The Makefile mirrors what CI runs:

make test                       # tests/unit, --cov-fail-under=60
make test-cov-xml               # PR CI target (unit + xml)
make test-cov-xml-integration   # daily CI target (integration + xml)

The integration suite needs a running Docker daemon. The session fixture pulls postgres:16-alpine and binds it to localhost:55432; that port must be free.

Conventions

  • rtk prefix. Wrap every command with rtk -- including inside command chains: rtk git add . && rtk git commit -m "...".
  • Force-add CSV fixtures. The repo's root .gitignore matches *.csv. New trimmed fixtures need git add -f backend/tests/fixtures/csv/<file>.csv.
  • Trimmed fixtures live under backend/tests/fixtures/csv/. seed_data/<module>/*.csv is gitignored and dev-only; CI cannot reach it.
  • Commit data_session, don't just flush. The runner pattern commits on success, rolls back on exception. Tests that drive handlers directly must follow the same shape -- see dispatch_csv_and_wait._run_one_job for the canonical implementation.
  • Use pg_dsn_with_310b when your code path hits an ON CONFLICT upsert against factors. The bare pg_dsn doesn't have the partial unique indexes the upsert binds to.

When CI Breaks

"I broke unit tests"

The PR CI gate failed. Reproduce locally:

cd backend
rtk uv run pytest tests/unit/ -v

Most failures are isolated to the file you touched. If a shared fixture changed, look at backend/tests/conftest.py.

"Daily integration CI is red"

Two common causes:

  1. A migration didn't replay in pg_dsn_with_310b. New partial unique indexes or enum values added to a migration must mirror in conftest, or ON CONFLICT upserts and enum casts will fail at runtime. Mirror the DDL in _install_plan_310b_indexes (or a sibling helper if the index is unrelated to Plan 310B).

  2. A fixture's mock doesn't cover a newly-added permission layer.

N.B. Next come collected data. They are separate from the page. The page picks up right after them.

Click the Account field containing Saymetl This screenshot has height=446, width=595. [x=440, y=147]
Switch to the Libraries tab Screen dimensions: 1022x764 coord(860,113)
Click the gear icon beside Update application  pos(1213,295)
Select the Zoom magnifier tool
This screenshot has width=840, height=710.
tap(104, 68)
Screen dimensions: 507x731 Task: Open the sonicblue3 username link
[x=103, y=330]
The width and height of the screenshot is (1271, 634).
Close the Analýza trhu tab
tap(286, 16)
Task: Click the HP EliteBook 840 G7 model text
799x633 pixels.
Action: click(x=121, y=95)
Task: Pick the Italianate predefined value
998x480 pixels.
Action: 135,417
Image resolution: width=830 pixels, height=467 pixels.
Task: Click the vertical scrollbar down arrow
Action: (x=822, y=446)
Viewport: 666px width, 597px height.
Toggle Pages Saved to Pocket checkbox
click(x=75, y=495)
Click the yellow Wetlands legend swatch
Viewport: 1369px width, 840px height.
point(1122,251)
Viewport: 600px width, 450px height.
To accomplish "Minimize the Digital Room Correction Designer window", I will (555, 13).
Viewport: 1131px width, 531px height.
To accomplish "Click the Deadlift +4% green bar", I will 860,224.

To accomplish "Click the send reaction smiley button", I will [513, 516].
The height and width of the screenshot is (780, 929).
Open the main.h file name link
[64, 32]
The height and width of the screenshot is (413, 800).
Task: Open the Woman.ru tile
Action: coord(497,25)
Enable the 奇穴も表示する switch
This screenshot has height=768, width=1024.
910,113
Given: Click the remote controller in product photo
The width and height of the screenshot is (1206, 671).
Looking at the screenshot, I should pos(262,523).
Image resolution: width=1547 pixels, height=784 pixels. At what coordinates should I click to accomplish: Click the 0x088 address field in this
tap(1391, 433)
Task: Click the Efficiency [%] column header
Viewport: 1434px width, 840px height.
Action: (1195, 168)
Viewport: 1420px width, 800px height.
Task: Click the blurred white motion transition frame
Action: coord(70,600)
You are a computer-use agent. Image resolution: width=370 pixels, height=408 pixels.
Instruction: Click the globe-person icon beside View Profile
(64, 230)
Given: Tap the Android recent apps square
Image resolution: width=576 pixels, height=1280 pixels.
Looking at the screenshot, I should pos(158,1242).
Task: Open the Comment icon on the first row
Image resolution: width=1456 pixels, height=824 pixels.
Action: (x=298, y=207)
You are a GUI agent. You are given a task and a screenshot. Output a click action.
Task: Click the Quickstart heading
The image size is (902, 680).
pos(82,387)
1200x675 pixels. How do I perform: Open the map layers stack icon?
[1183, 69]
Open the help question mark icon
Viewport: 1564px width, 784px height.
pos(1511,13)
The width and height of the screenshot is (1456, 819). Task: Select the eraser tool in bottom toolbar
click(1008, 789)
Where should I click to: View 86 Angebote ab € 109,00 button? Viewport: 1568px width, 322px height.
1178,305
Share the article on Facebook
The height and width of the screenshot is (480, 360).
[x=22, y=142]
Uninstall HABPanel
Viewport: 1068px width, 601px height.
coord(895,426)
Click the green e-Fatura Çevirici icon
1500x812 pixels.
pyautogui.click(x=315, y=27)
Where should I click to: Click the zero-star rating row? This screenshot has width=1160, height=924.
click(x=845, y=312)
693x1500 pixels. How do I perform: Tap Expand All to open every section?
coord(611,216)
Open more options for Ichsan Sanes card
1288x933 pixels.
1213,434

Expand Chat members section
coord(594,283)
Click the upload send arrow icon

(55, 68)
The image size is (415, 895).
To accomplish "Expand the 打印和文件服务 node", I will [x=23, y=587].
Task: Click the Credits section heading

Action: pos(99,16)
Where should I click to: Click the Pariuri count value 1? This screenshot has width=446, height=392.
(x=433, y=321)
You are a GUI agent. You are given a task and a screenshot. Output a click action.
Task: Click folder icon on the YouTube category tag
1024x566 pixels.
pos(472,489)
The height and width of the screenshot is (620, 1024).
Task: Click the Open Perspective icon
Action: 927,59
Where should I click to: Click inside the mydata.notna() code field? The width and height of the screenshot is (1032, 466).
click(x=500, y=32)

PR #1079 added a per-module filter on /active-pipelines; the fixture only mocked is_permitted (Layer 1) and not the new get_module_permission_decision call, so test_active_pipelines_endpoint_pg.py failed in daily CI a day after the PR landed. When you add a permission check, audit every pg_app-style fixture for the same shape.

Reproduce locally:

cd backend
rtk uv run pytest tests/integration/services/data_ingestion/ -v

Docker must be running. The first run pulls postgres:16-alpine; subsequent runs reuse the cached image.

"Test hangs forever"

Usually an SSE generator awaiting an event that never fires. The canonical example: a test_cross_tenant_pipeline_returns_403 regression hung for six hours in May 2026. Root cause was a scope-check short-circuit combined with an SSE poll loop with no exit condition; the fix was a monkeypatch on the poll plus an httpx timeout cap.

If a test hangs, look for:

  • An async for event in stream that has no termination event injected.
  • An httpx.AsyncClient without a timeout= set.
  • A _FakeRequest whose is_disconnected() returns False unconditionally.

Add a timeout= to the client and a sentinel event to the stream mock; the generator will then raise instead of blocking.

See Also

Summary

Backend integration tests run on a daily CI cadence and exercise real Postgres behaviour the unit suite cannot reach. The hot zone is backend/tests/integration/services/data_ingestion/ -- 22 PG-backed files covering the bulk-ingest pipeline.

Schema is built via SQLModel.metadata.create_all, so any migration-only DDL must be replayed in conftest. Helpers in the same conftest (seeded_year_with_units, assert_stats_match, csv_fixture_path, dispatch_csv_and_wait) compose the fan-out tests without each one re-inventing fixtures.

Two permission layers gate every /sync/* endpoint: a global scope checked on every request, and a per-job module check that fires only when the job has a non-None institutional ID. Forgetting either is the most common cause of a flaky permission regression.

When daily CI fails, the usual suspects are a missing index replay or a fixture that hasn't picked up a new permission call.